--- Text provided Enclosed Below ---
Gay Marriage, Gay Parents: What About the Children?

Legalizing gay marriage has opened the floodgates of impassioned debate about gay parenting. There's one thing it's difficult to dispute: the children of gay parents are not victims.
This post was published on the now-closed HuffPost Contributor platform. Contributors control their own work and posted freely to our site. If you need to flag this entry as abusive, send us an email.

Legalizing gay marriage has opened the floodgates of impassioned debate about its most contentious sequel: gay parenting. The classic questions -- how does their parents' gayness affect children? Do gay parents "create" homosexuality in their children? -- reflect baseless homophobic fears. The children of gay parents are no likelier to be gay than the children of heterosexuals.

Other, more child-centered questions include: Is it better to have two parents rather than one, even if both are fathers or mothers? Are gay parents likelier than heterosexuals to abuse their children? Will their children suffer more bullying or ostracism? What happens in case of divorce -- which mother or father gets custody, and under what sort of arrangement? Because the nature of gay marriage means that only one -- and often neither -- spouse is the child's biological parent, custody disputes are inherently more challenging.

More complicating still can be impregnation by sperm donors whose role the law, if not all the individuals involved, may interpret as fatherhood. The children may handily navigate their relationships, but defining them within the context of social and legal norms, and without apparent precedent, is not easy.
--- End of Enclosed Text provided ---
--- Data supplied Enclosed Below ---
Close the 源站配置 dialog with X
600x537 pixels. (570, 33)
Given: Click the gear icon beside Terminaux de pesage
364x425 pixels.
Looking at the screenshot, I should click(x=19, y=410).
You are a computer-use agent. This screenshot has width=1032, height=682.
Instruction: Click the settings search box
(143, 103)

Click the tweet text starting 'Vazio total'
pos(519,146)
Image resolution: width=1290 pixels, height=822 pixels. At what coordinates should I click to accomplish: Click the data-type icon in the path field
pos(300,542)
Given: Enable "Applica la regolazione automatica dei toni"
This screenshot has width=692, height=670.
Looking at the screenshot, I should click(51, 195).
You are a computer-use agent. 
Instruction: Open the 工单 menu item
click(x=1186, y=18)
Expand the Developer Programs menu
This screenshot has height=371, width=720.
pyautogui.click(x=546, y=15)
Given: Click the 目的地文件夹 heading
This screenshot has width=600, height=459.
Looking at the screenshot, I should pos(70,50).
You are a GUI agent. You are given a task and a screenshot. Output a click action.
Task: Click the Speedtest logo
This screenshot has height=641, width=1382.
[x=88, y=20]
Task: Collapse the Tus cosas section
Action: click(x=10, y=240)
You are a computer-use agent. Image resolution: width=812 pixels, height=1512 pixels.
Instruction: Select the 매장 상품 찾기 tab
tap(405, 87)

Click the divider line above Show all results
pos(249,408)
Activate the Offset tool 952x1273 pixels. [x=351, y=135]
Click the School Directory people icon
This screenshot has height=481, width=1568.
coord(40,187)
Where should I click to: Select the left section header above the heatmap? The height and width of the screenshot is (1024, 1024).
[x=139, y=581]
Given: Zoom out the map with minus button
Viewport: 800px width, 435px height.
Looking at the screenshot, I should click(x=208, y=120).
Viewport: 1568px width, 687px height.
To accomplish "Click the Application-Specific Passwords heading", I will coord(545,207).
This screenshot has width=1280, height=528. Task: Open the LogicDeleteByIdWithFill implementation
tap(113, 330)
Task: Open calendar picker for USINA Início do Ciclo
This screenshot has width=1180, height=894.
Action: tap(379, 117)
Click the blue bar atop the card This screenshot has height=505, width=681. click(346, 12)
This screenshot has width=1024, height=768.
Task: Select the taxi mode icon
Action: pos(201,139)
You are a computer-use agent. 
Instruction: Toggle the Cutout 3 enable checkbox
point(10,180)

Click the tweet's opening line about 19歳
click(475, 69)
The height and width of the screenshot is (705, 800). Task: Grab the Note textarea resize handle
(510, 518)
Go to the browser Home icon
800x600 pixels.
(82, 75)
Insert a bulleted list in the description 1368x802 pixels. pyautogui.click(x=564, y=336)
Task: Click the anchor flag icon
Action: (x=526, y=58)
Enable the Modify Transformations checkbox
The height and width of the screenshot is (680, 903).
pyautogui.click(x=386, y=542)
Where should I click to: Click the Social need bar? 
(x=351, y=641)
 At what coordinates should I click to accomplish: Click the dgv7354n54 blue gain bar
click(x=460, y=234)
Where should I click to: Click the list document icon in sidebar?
--- End of Enclosed Data supplied ---
Tasks for this exercise
1 - Translate this sentence from the article on gay parenting into Spanish: "The children of gay parents are no likelier to be gay than the children of heterosexuals."
2 - Reproduce the passage of the gay parenting article between "More complicating still" and "is not easy.", inclusive.

Results
1 - Los hijos de padres homosexuales no tienen más probabilidades de ser homosexuales que los hijos de heterosexuales.

2 -
More complicating still can be impregnation by sperm donors whose role the law, if not all the individuals involved, may interpret as fatherhood. The children may handily navigate their relationships, but defining them within the context of social and legal norms, and without apparent precedent, is not easy.